Price now: 145p, down almost a third on Thursday as Dr Martens followed November’s downbeat half-year report with a full-on profits warning. In place of operational excellence, a picture emerged of almost comic confusion in the warehouse department.

Somewhere in Los Angeles, it seems, there are three temporary facilities stuffed with boxes of Dr Martens boots because the main US distribution hub in the city is overflowing. “The bottleneck is significantly impacting throughout, limiting our capacity to meet wholesale demand and our Q4 shipment forecasts,” said a statement that threw in a bleat about the weather.

The good news, of a kind, is that extra operatives should eventually sort the size 9s from size 10s. The bad news is two of the three reasons given for the logistical cock-up were self-inflicted: Dr Martens confessed to moving inventory from the old Portland centre to the new LA facility faster than it originally planned; and it accepted requests from US wholesalers to store stock on their behalf.

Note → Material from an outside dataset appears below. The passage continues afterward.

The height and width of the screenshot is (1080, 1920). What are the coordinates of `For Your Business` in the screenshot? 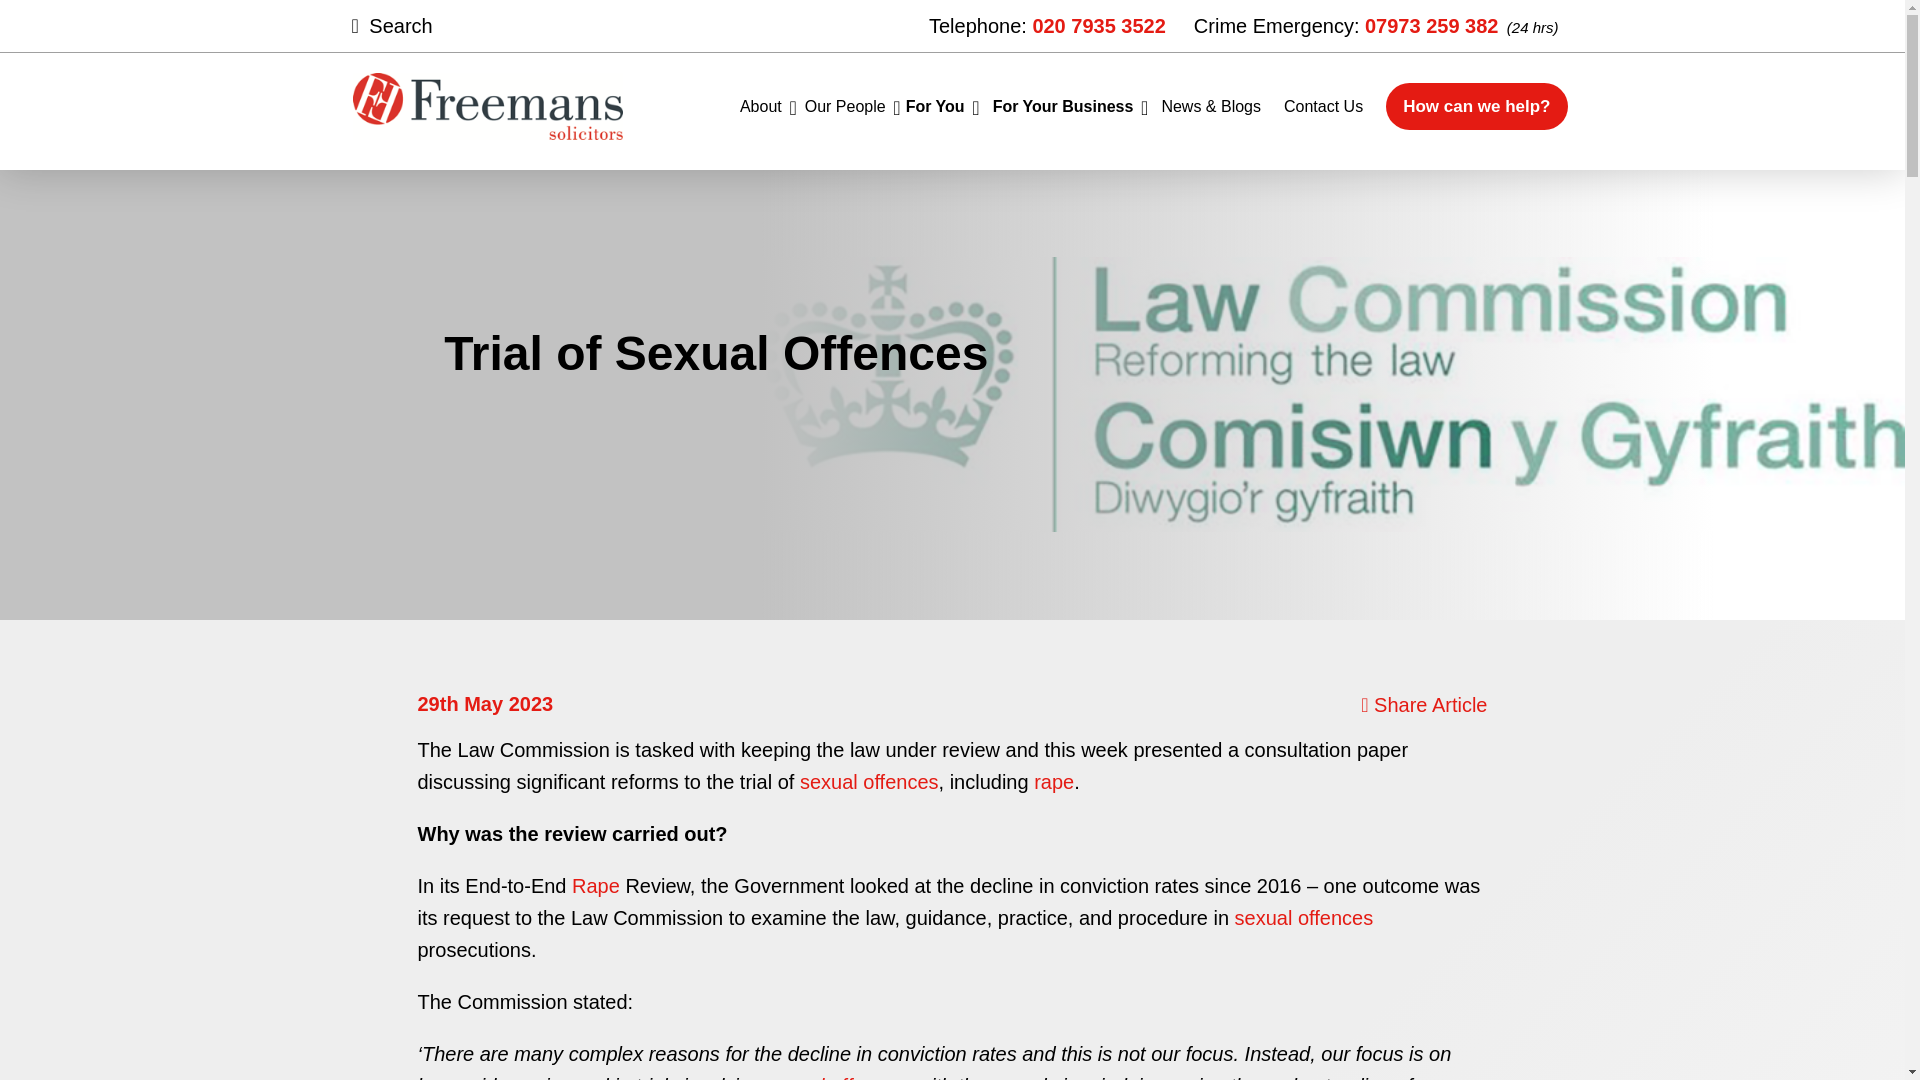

The result is wrecked profit forecasts for this financial year and next. The £25m whack from the LA setback means this supposedly growth company now thinks its top-line earnings will go backwards from £263m to “between £250m and £260m” this year. Meanwhile, the “mid teens” revenue growth has become “11%-13%” and the impact will still be felt in the financial year that starts in April.

The mood of investors may not be improved by the memory that Permira cashed out £1bn at float plus another £257m soon afterwards. On the other hand, it’s no consolation that the private equity firm still has a 36% stake, which it presumably doesn’t want to own for ever. There is an overhang.

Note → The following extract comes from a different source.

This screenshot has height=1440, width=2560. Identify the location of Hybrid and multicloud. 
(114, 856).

The wider moral of the tale is another blow to the reputation of the London flotation, or IPO, market. The late-2020 and 2021 vintage also included the likes of THG (down 90%) and Moonpig (off 68%). Yes, there is a whiff of tech going out of fashion in those declines; and, yes, investment involves accepting risk. But the skew towards flops is striking.

Julia Hoggett, the new chief executive of the London Stock Exchange, told the FT the other day, that the UK market needs to be “young, scrappy and hungry” in attracting new companies and capital. She’s almost certainly correct, and obviously can’t be blamed for fund managers’ strange willingness to overpay, but it’s not a good look if the only clear winners from the IPO machine recently have been well-padded City advisers, lawyers and publicists via their fees.

Growth-seeking investors, circa September 2020, would have been better off tuning out of the London IPO market altogether and looking instead at such boring FTSE 100 names as Ashtead, Bunzl, Croda, Relx and Spirax-Sarco, which have all performed superbly while generating a fraction of the hype. Cazoo, let’s be thankful, performed its 97% car crash in New York – but it’s not much to cling to.